Dari informasi tersebut petugas melakukan penyelidikan dan berhasil mengamankan dua orang tersangka Ariandi alias Andi (46) dan Ilias Husain alias ilias (50) warga Binjai Selatan. Dari tersangka disita barang bukti narkoba jenis sabu seberat 2 Kg.

“Dari kedua pelaku juga diketahui bahwa barang haram tersebut mereka dapat dari tersangka Nurdin (DPO) yang berada di Malaysia. Keduanya juga mengatakan jika ada satu tersangka lain yang menerima barang haram tersebut,” ujar Riko.

Kemudian, hasil pengembangan dari dua tersangka yang diamankan itu, petugas mengantongi identitas bandar lainnya. Pada (23/9) petugas yang mengetahui keberadaan salah seorang bandar di kawasan Jalan Glugur Rimbun, Diski, Kelurahan Sei Mencirim, Kecamatan Sunggal.

Tim bergerak ke lokasi dan berhasil mengamankan tersangka, Syukran (41). Dari tangan Syukran disita barang bukti 5 Kg sabu.

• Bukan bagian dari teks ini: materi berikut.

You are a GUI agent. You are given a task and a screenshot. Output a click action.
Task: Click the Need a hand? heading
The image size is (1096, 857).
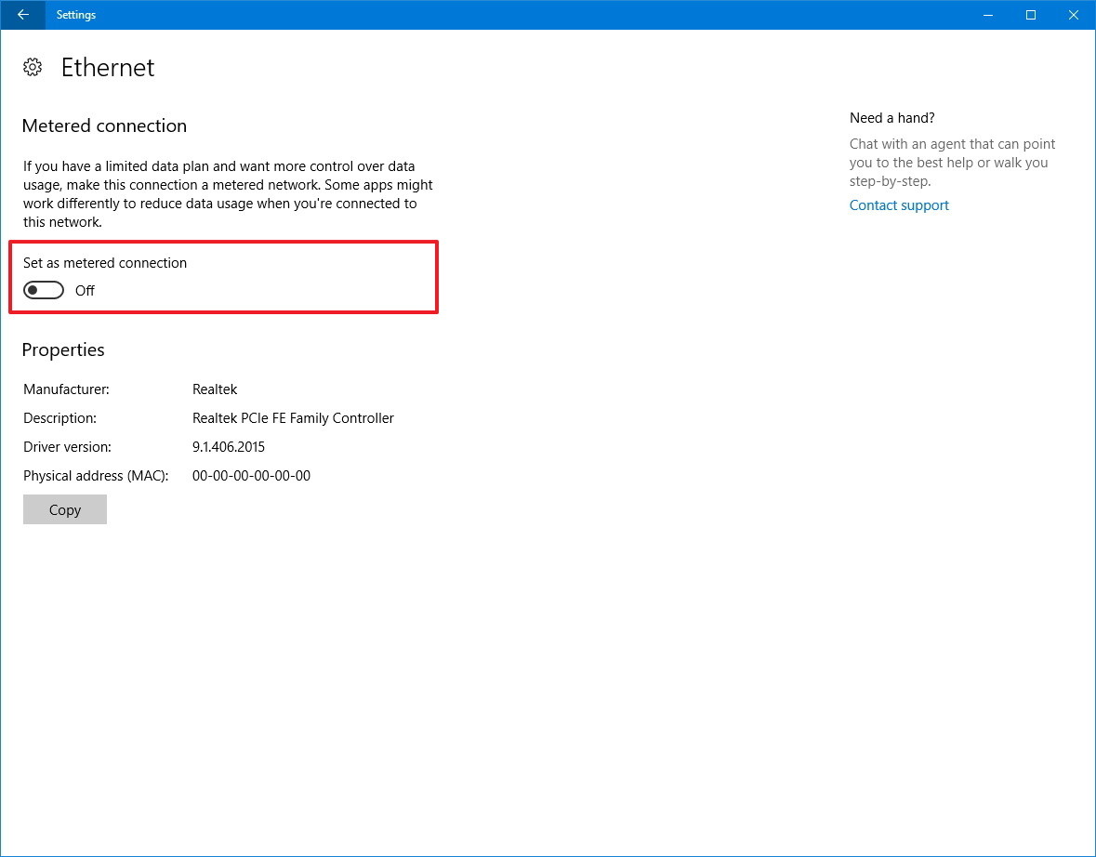click(x=891, y=118)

“Saat ditangkap, pelaku ini hendak mengambil senjata jenis rakitan. Sehingga dilumpuhkan dan ditembak di bagian tubuh. Namun, saat dibawa ke rumah sakit untuk pertolongan medis, tersangka meninggal dunia,” terang Riko.

Dari hasil pengungkapan kasus tersebut, polisi berhasil menyita barang bukti berupa narkoba jenis sabu total seberat 7 Kg yang dibungkus plastik teh China. Selain itu, petugas juga menyita satu senat rakitan dan tiga unit handphone milik tersangka.

Karena perbuatannya, para tersangka bakal diganjar dengan Pasal 114 Ayat 2 Subs 112 Ayat 2 Undang-Undang (UU) RI Nomor 35 Tahun 2009 tentang Narkotika dengan ancaman hukuman 20 tahun penjara atau hukuman mati.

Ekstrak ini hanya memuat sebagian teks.